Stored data
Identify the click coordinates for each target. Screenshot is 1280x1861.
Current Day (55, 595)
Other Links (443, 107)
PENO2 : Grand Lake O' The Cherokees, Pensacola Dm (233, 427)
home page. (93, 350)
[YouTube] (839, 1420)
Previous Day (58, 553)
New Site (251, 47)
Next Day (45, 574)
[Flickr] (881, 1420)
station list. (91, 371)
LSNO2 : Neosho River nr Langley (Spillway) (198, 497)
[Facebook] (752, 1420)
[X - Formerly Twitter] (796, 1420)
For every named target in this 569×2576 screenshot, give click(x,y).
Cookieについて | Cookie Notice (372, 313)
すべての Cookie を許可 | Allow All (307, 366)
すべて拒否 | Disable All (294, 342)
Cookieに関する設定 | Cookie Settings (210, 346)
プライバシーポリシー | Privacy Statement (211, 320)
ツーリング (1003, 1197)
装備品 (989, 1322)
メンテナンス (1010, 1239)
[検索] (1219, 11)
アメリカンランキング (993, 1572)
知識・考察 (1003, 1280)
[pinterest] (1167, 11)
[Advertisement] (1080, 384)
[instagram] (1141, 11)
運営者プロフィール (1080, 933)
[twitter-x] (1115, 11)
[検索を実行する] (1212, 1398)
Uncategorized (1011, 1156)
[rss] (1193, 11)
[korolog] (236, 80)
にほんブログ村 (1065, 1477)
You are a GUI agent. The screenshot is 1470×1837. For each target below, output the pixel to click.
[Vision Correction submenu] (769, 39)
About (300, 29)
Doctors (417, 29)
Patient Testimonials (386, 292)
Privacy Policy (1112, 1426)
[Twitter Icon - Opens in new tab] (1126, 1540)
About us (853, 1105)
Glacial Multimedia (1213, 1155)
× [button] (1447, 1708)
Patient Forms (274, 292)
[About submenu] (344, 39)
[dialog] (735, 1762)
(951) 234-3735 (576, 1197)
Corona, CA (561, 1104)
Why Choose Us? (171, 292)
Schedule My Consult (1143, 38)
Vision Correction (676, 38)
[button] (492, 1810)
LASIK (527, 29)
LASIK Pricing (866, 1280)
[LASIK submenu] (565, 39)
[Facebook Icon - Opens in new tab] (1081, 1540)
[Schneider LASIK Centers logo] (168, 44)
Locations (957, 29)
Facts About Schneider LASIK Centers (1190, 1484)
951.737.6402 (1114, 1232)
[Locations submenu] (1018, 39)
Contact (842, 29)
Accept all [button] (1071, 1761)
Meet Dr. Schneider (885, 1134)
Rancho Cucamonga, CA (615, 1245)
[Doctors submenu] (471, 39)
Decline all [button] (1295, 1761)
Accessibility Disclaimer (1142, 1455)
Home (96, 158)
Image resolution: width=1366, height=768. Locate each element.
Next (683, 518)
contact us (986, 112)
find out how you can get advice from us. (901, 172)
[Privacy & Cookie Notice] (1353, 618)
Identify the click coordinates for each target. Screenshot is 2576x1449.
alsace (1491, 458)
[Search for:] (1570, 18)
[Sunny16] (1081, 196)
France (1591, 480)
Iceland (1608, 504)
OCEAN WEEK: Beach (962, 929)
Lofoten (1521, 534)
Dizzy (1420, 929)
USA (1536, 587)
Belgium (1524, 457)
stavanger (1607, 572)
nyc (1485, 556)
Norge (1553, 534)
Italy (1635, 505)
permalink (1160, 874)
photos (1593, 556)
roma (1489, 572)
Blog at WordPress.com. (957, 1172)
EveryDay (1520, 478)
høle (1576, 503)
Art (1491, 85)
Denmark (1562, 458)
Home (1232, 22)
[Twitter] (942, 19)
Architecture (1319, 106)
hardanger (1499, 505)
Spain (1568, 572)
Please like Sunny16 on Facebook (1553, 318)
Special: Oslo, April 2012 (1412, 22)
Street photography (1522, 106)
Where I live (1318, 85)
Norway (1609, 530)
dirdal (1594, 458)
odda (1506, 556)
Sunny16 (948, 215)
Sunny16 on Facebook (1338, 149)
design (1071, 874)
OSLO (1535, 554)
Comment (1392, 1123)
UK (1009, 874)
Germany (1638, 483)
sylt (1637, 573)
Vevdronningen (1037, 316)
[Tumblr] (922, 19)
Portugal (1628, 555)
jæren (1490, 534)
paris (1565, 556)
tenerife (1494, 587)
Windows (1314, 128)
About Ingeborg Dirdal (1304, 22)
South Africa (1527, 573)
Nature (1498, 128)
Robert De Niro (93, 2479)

# Work instruction
Every entry should be given again exactly as written.

# Expected answer
Identify the click coordinates for each target. Screenshot is 1280x1861.
Current Day (55, 595)
Other Links (443, 107)
PENO2 : Grand Lake O' The Cherokees, Pensacola Dm (233, 427)
home page. (93, 350)
[YouTube] (839, 1420)
Previous Day (58, 553)
New Site (251, 47)
Next Day (45, 574)
[Flickr] (881, 1420)
station list. (91, 371)
LSNO2 : Neosho River nr Langley (Spillway) (198, 497)
[Facebook] (752, 1420)
[X - Formerly Twitter] (796, 1420)
For every named target in this 569×2576 screenshot, give click(x,y).
Cookieについて | Cookie Notice (372, 313)
すべての Cookie を許可 | Allow All (307, 366)
すべて拒否 | Disable All (294, 342)
Cookieに関する設定 | Cookie Settings (210, 346)
プライバシーポリシー | Privacy Statement (211, 320)
ツーリング (1003, 1197)
装備品 (989, 1322)
メンテナンス (1010, 1239)
[検索] (1219, 11)
アメリカンランキング (993, 1572)
知識・考察 (1003, 1280)
[pinterest] (1167, 11)
[Advertisement] (1080, 384)
[instagram] (1141, 11)
運営者プロフィール (1080, 933)
[twitter-x] (1115, 11)
[検索を実行する] (1212, 1398)
Uncategorized (1011, 1156)
[rss] (1193, 11)
[korolog] (236, 80)
にほんブログ村 (1065, 1477)
You are a GUI agent. The screenshot is 1470×1837. For each target below, output the pixel to click.
[Vision Correction submenu] (769, 39)
About (300, 29)
Doctors (417, 29)
Patient Testimonials (386, 292)
Privacy Policy (1112, 1426)
[Twitter Icon - Opens in new tab] (1126, 1540)
About us (853, 1105)
Glacial Multimedia (1213, 1155)
× [button] (1447, 1708)
Patient Forms (274, 292)
[About submenu] (344, 39)
[dialog] (735, 1762)
(951) 234-3735 (576, 1197)
Corona, CA (561, 1104)
Why Choose Us? (171, 292)
Schedule My Consult (1143, 38)
Vision Correction (676, 38)
[button] (492, 1810)
LASIK (527, 29)
LASIK Pricing (866, 1280)
[LASIK submenu] (565, 39)
[Facebook Icon - Opens in new tab] (1081, 1540)
[Schneider LASIK Centers logo] (168, 44)
Locations (957, 29)
Facts About Schneider LASIK Centers (1190, 1484)
951.737.6402 (1114, 1232)
[Locations submenu] (1018, 39)
Contact (842, 29)
Accept all [button] (1071, 1761)
Meet Dr. Schneider (885, 1134)
Rancho Cucamonga, CA (615, 1245)
[Doctors submenu] (471, 39)
Decline all [button] (1295, 1761)
Accessibility Disclaimer (1142, 1455)
Home (96, 158)
Image resolution: width=1366, height=768. Locate each element.
Next (683, 518)
contact us (986, 112)
find out how you can get advice from us. (901, 172)
[Privacy & Cookie Notice] (1353, 618)
Identify the click coordinates for each target. Screenshot is 2576x1449.
alsace (1491, 458)
[Search for:] (1570, 18)
[Sunny16] (1081, 196)
France (1591, 480)
Iceland (1608, 504)
OCEAN WEEK: Beach (962, 929)
Lofoten (1521, 534)
Dizzy (1420, 929)
USA (1536, 587)
Belgium (1524, 457)
stavanger (1607, 572)
nyc (1485, 556)
Norge (1553, 534)
Italy (1635, 505)
permalink (1160, 874)
photos (1593, 556)
roma (1489, 572)
Blog at WordPress.com. (957, 1172)
EveryDay (1520, 478)
høle (1576, 503)
Art (1491, 85)
Denmark (1562, 458)
Home (1232, 22)
[Twitter] (942, 19)
Architecture (1319, 106)
hardanger (1499, 505)
Spain (1568, 572)
Please like Sunny16 on Facebook (1553, 318)
Special: Oslo, April 2012 (1412, 22)
Street photography (1522, 106)
Where I live (1318, 85)
Norway (1609, 530)
dirdal (1594, 458)
odda (1506, 556)
Sunny16 (948, 215)
Sunny16 on Facebook (1338, 149)
design (1071, 874)
OSLO (1535, 554)
Comment (1392, 1123)
UK (1009, 874)
Germany (1638, 483)
sylt (1637, 573)
Vevdronningen (1037, 316)
[Tumblr] (922, 19)
Portugal (1628, 555)
jæren (1490, 534)
paris (1565, 556)
tenerife (1494, 587)
Windows (1314, 128)
About Ingeborg Dirdal (1304, 22)
South Africa (1527, 573)
Nature (1498, 128)
Robert De Niro (93, 2479)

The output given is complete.